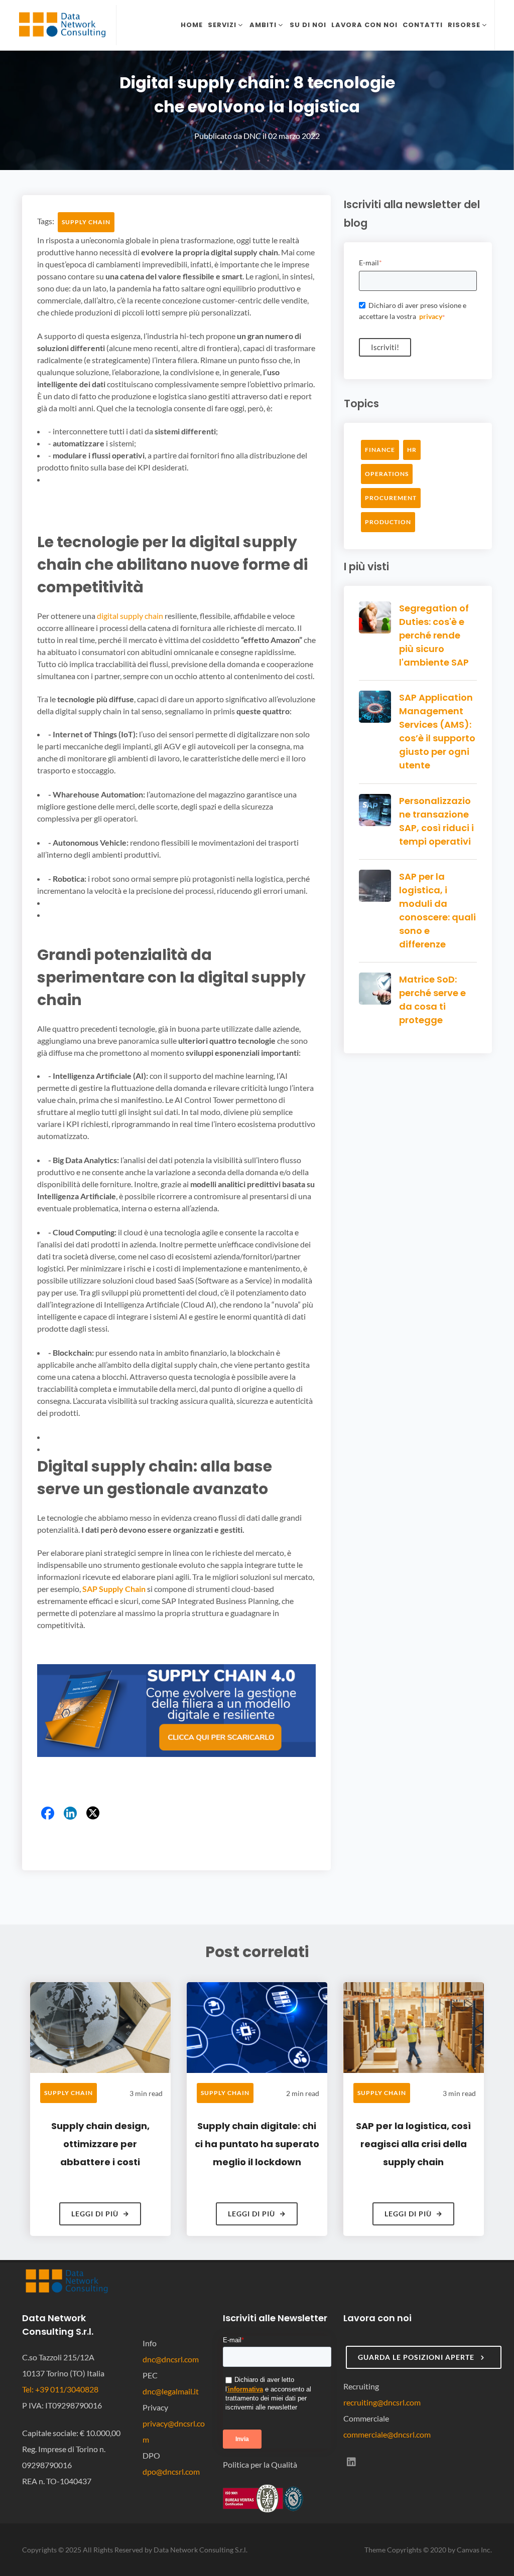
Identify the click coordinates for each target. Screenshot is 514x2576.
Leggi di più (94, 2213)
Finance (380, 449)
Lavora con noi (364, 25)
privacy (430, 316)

--

AIM OF THE EXERCISE: Reproduce everything above exactly, images excluded.

SOLUTION FOR THIS TASK:
Identify the click coordinates for each target. Screenshot is 514x2576.
Leggi di più (94, 2213)
Finance (380, 449)
Lavora con noi (364, 25)
privacy (430, 316)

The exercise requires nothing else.